> _Requirements_: Copy the lines below, replacing "checkbox" with "check box" and leaving everything else unchanged.
⁂
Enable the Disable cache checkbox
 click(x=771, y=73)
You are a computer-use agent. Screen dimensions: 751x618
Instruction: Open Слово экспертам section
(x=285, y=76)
⁂
> _Complete answer_:
Enable the Disable cache check box
 click(x=771, y=73)
You are a computer-use agent. Screen dimensions: 751x618
Instruction: Open Слово экспертам section
(x=285, y=76)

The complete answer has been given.